Il y a un peu plus de dix ans, Régis Debray prononçait un discours à Tokyo consacré aux frontières et à l’art de chaque peuple d’en construire. Il en tira un livre court mais particulièrement dense qu’il est urgent de lire ou de relire. Pour la force des raisonnements, et pour la beauté du style. De première nécessité !
« Une idée bête enchante l’Occident : l’humanité, qui va mal, ira mieux sans frontières. » Ainsi commence Éloge des frontières, livre de Régis Debray, tiré d’une conférence qu’il donna au Japon en 2010. Au début était la séparation. La Genèse raconte la création du monde comme autant de séparations entre ciel et terre, luminaire de jour et luminaire de nuit… Jusqu’à la peau qui enveloppe Adam et Eve une fois le fruit de la connaissance consommé et qui se dit, du reste, en hébreu, « tuniques de peau ». Il faut croire qu’avant ces deux-là étaient confondus. « Le bon dieu disjoint le conjoint. Sans ce coup de force, diabolique (en grec : diviseur ), pas d’accès au symbolique. C’est dire si la limite, épidermique ou frontalière est nécessaire. La plupart des peuples – je parle de ceux qui gardent leur âme ou leur mordant, c’est la même chose – entretiennent avec leurs limites un rapport émotionnel et quasiment sacré. »

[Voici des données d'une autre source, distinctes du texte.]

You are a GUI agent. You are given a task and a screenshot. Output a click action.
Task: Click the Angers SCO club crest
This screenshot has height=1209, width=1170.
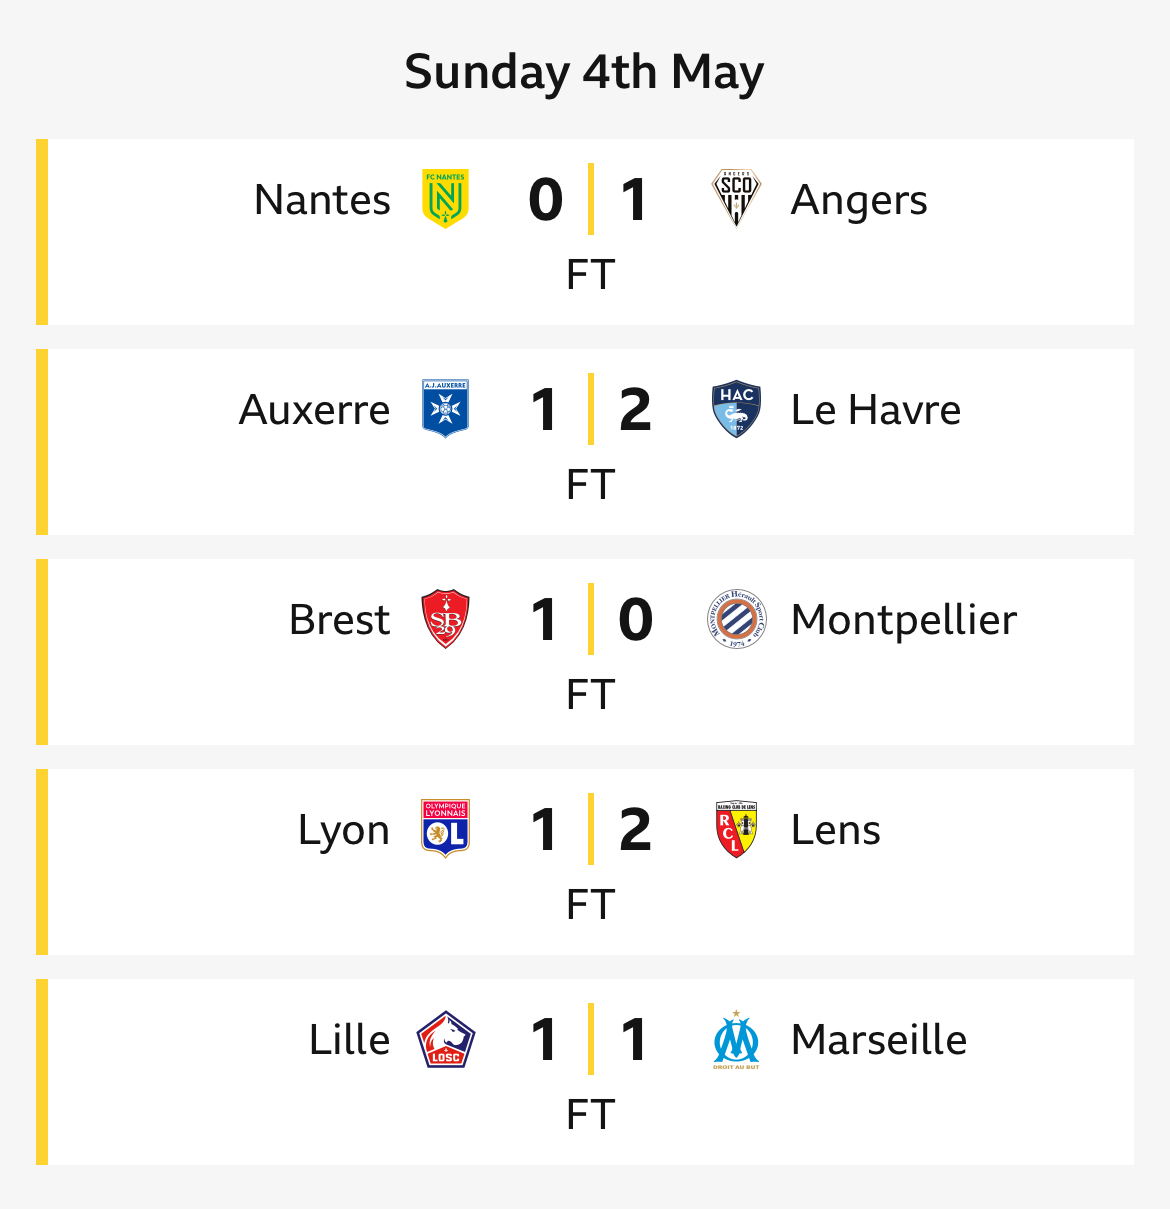pos(736,199)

Les frontières enchantent le monde
Et Régis Debray de nous rappeler que le sacré, c’est du solide qui s’oppose à l’ineffable gazeux du sans-frontiérisme, le sans-frontiérisme se dissolvant dans le magma de la « Ville-Monde ». Et de citer tous les éléments architecturaux qui le prouvent : enceintes, remparts, cloîtres etc. Et surtout, que le meilleur moyen de faire la paix entre deux pays, c’est encore de se mettre d’accord sur une frontière. Le conflit israélo-palestinien et la guerre en Ukraine l’illustrent parfaitement.

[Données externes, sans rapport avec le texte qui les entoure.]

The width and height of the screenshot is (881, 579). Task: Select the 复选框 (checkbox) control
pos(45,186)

Ironie de l’histoire : le « ludion désancré » ne veut plus de démarcation ? Il aura la ségrégation en retour. Entre gated communities et bidonvilles. Ou entre les gens de Neuilly et ceux d’Aubervilliers. Sans compter que le post-moderne qui a perdu ses repères depuis belle-lurette se trouva fort dépourvu lorsque l’hiver de l’histoire fut venu ; aussi n’en finit-il pas de remonter le temps afin de se ressourcer. Jamais la passion des origines n’aura connu pareil succès. Le « déboussolé hypermnésique » creuse comme une taupe son passé. Quant au peuple et à ce qui le fonde, Régis Debray leur consacre des passages magnifiques : « Sont demandées une légende et une carte. Des ancêtres et des ennemis (…) des contours et des conteurs ». Et de souligner « la misère mythologique de l’éphémère Union européenne. L’Europe a manqué prendre forme ; ne s’incarnant dans rien, elle a fini par rendre l’âme. » Il nous rappelle, au passage, que le principe de laïcité portait un nom : la séparation.« La loi au forum, le privé à la maison ». Et d’ajouter : « C’est le moment d’invoquer le dieu Terme, de relever les bornes et de repeindre les lignes jaunes. »
Les crimes du sans-frontiérisme
Enfin, le philosophe règle son compte aux fausses dualités (ouvert/fermé, ponts/murs etc.), et passe au scalpel le sans-frontiérisme humanitaire qui, selon lui, « excelle à blanchir ses crimes » et à transformer « un confusionnisme en messianisme ».
La critique de cette idéologie qui contient à elle toute seule « économisme, technicisme et absolutisme » est pointue et ciselée à l’image de ce grand petit livre, écrit avec de très sérieux arguments et dans un français qui me réconcilie avec la raison et la vie.
Éloge des frontières de Régis Debray, Folio n° 5598.